Francis Meyrick

On the Back of the Drag Curve

Posted on May 31, 2013

On the Back of the Drag Curve

Up in the mountains. Colorado. Summer. High and hot.

I was doing my Con-Air Air Taxi thing. Cessna Turbo 210. Retractable, fast, three bladed constant speed prop. Serious tool. Sheriff’s Office. Picking up two prisoners. Along with the Corrections Officer flying along, that made four of us returning to the narrow air strip. I had landed there that morning, when it was cooler, and noted the altitude (6,000 feet plus) and the probable density altitude that would pertain a few hours later.
I was hoping to get out promptly, before the full heat of the day.
In the event, it was not to be. By the time we had stood waiting, in the crowded prison central hall, for hours, with prisoners being marched every which way, and by the time our prisoner pick up had been processed, stamped, signed in, signed out, looked at, examined… it was past midday.
And hot… I had some three thousand five hundred plus fixed wing flight hours, plus plenty of high altitude experience, to immediately recognize the Ugly in what I was facing. I pulled out the Flight Manual, and ran some serious numbers. My density altitude was about eleven thousand feet. I had enough runway, with my cautiously reduced fuel load. Plus I had about eight to ten knots blowing straight down the rough surface. The only windsock I could see was located close to one end. It seemed to occasionally go limp, and then fill up again. Strange. I ran the take off numbers allowing for zero headwind. Then I factored in the rough surface. It still came out as feasible, albeit with less margin for error than I was used to. A little voice in my mind was expressing unhappiness. I know that voice. I don’t like him. He makes me nervous. I re-ran the numbers again, while the three waiting passengers stared at me dully. It was scorching, uncomfortable, and we had no shade. They wanted to get going. Anything was better than just standing there. The two prisoners, with their heavy chains and leg irons, looked miserable. It can’t be much fun being herded around like dumb cattle. Do this. Do that. Sit here. Shut up. Yes, Sir. No, Sir.

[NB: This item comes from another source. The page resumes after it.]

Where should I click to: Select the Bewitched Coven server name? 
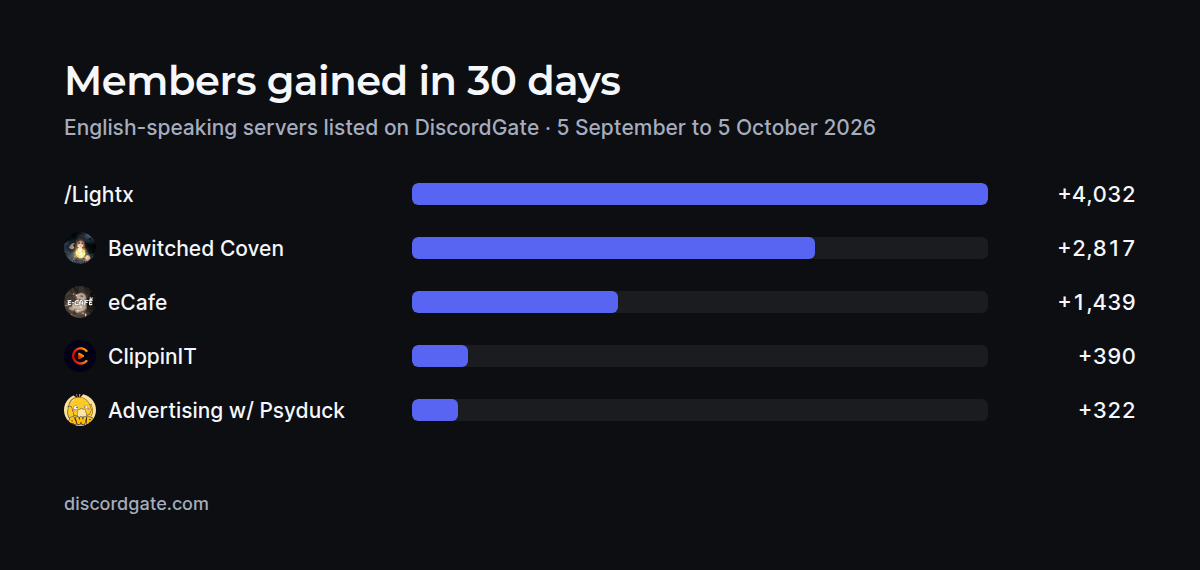[196, 248]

I remember running the numbers multiple times. It should have told me something. I obviously wasn’t over happy. Some nagging doubt was prodding at my mind.
Francis… are you sure you know what you’re doing?
We taxied out. I made sure to go all the way to the end. I was going to use more runway than I normally did. I didn’t want to waste an inch. In the distance, I could see the windsock, inflated again with a precious eight to ten knots of breeze. Straight down the runway. Good. I wound up the RPM with brakes set. Only when she was hollering at full take-off horsepower, did I start the actual take off roll.
Faster we went. Faster. Nose wheel coming up. Main wheels feel light. Good. Feels… good.
To abort a take-off at the penultimate moment, a pilot may only have a split second window. A Decision Time that comes… and is gone. Forever. I remember we were committed, over the end of the runway, trying to claw our way into the air. And I knew… it wasn’t good. At the same moment as I seemed to start a slight sink, at the same moment that I realized I wasn’t climbing, at the same moment I was unhappy about my air speed, at the same moment as my mouth went dry, I saw…
Out of the corner of my eye…
The windsock. Fully inflated. Pointing. Like an accusing finger. Coldly. In the exact direction of my lumbering take-off. Oh, hell…
Tail-wind. One-eighty degree Wind Reversal.
And all of a sudden, the penny dropped. We were in a narrow valley, and the air strip was located not far below the pass. The col, if you like. It happens. That was why the windsock appeared to go limp, and then inflate again. The wind direction was unstable. And now…
At the worst possible moment, it had flipped on me. Now I had a totally unexpected tail wind. With take-off flaps selected, gear down, and going way, way slower than I would have liked. And I HAD to climb. I was just horribly way too close to the back of the drag curve. That region of airspeed, where drag is such, that acceleration and climb is almost impossible. Unless you reduce drag, by reducing your angle of attack. But you can’t reduce your angle of attack. Not when you are barely shushing ten to fifteen feet above large boulders. The same ones you thought you would be clearing by a hundred and fifty feet.
Now I knew I was in trouble. Big trouble. At the back of my mind, I saw us crashing. The attempted turn. The stall/spin. The impact. The violent explosion. The flaming wreckage. The accident inquiry. The full attribution of blame to the Pilot in Command. Taking off at a weight in excess of what was prudent…
It was a tense, fearful, cockpit. I said nothing. I was flying to the absolute best of my limited abilities. It’s kind of a desperate balancing act. A very delicate balancing act. Keeping the machine in the air. Not turning. Trying to accelerate. Listening to the intermittent, plaintive wail coming from the stall warning horn. It would come on… Go off…. Come back on again. Teeth clenched, concentrating furiously, forcing myself to fly, fly, like I had never flown before.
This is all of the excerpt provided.